In the past week there has been a lot of talk about sexism in science. I don’t want to rehash any of the arguments (though you can hear some of my views on Radio 4 and in the Telegraph). One might summarize it like this, just to set the stage:
1. Some silly, ill-thought-out comments were made by a high-profile scientist in a very public venue, as an attempt at humor
2. The comments were shared widely via social media
3. Many people thought the comments, even if delivered in jest, were damaging to the cause of parity; others didn’t see what all the fuss was about
4. Much commentary ensued, both in mainstream and social media channels as well as in emailing lists and in the tea rooms of academia and beyond
5. Perhaps predictably, the backlash instigated a backlash, which in turn spawned a counter-backlash, and a counter-counter-backlash…so on, as the ripples radiate further afield and begin their inevitable dissipation into the vast, short-term memoried milieu of the media sea
The current reigning trope seems to be about how social media is a spiteful and devastating weapon, a kangaroo court that can decimate a reputation in minutes flat.

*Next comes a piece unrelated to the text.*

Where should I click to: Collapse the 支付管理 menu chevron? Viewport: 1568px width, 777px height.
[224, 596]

A piece yesterday in the Guardian ascribed to Twitter “innate cruelty” and “savage power”. But while social media may at times have this effect, it can also be a strong force for good – a conduit for protest, a way to share knowledge with a swift efficiency never before possible in the history of the world. It can boost a lone cry escaping the censorship of a repressed regime, or a small-town mindset, or a lonely city of millions. With social media, even the most insignificant voice might be amplified so that all can hear. So is tarring the entire medium with one brush really fair?

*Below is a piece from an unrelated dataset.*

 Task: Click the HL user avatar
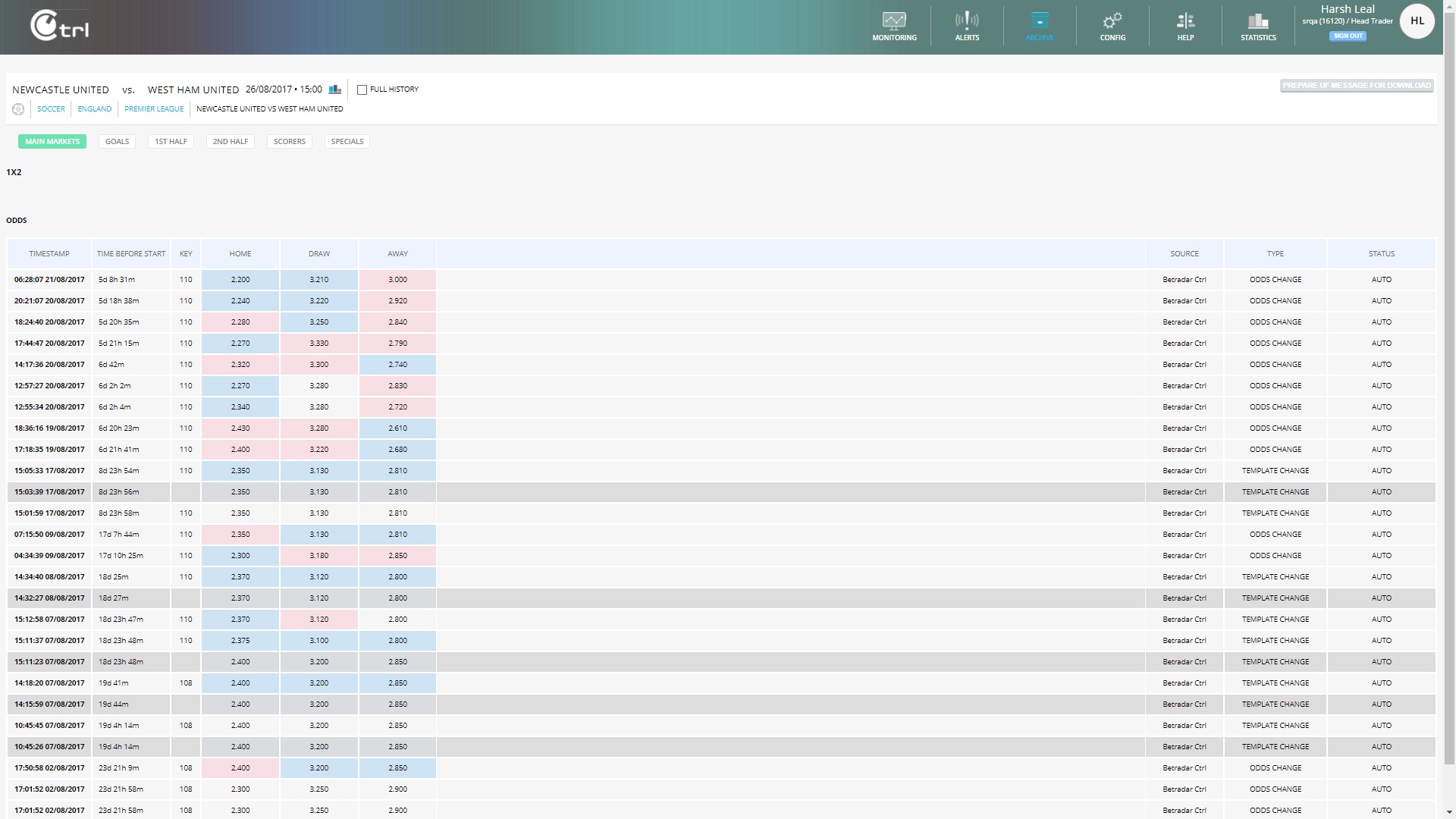[1417, 21]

First off, everyone will see their own version of social media: my timeline is not the same as your timeline. The people I follow might be more reasonable that the timeline of a troll. Can we assign one modus operandi to a medium fractured into a billion personal pathways?
From my filtered end of it, the commentary was as varied in tone as human nature itself: measured and balanced; or humorous; or outraged; or bewildered; or hostile. Some called for heads to roll; some called for sympathy; some called for people to lighten up; some called for censoring all feminist response; some used the opportunity to widen and refresh a discussion of the underlying issues. (My step-daughter’s science class even used the affair as a basis for a lesson.) Social media was neither good nor bad; it was simply media, a channel for people to air their views in a global discussion. Do we kill the messenger, and vilify the people who had genuine concerns and wished to exert their right to air them? Or do we celebrate the fact that Twitter, Facebook and its ilk can help everyday people, not just the privileged few, make their cases public – the good, the bad and the ugly?
Actions have consequences. Ill-judged, damaging comments will provoke response, and the people who make them, for better or for worse, need to understand that there may well be unpleasant repercussions – even inappropriately harsh ones. The responses will be varied. But the people responding have a right to be heard. Free debate is not ‘dystopian’- even when it goes against your opinion, or unfairly damages a reputation. This is the nature of free speech. We reap its benefits, and we also, if we’re unlucky, feel the sting of its tail.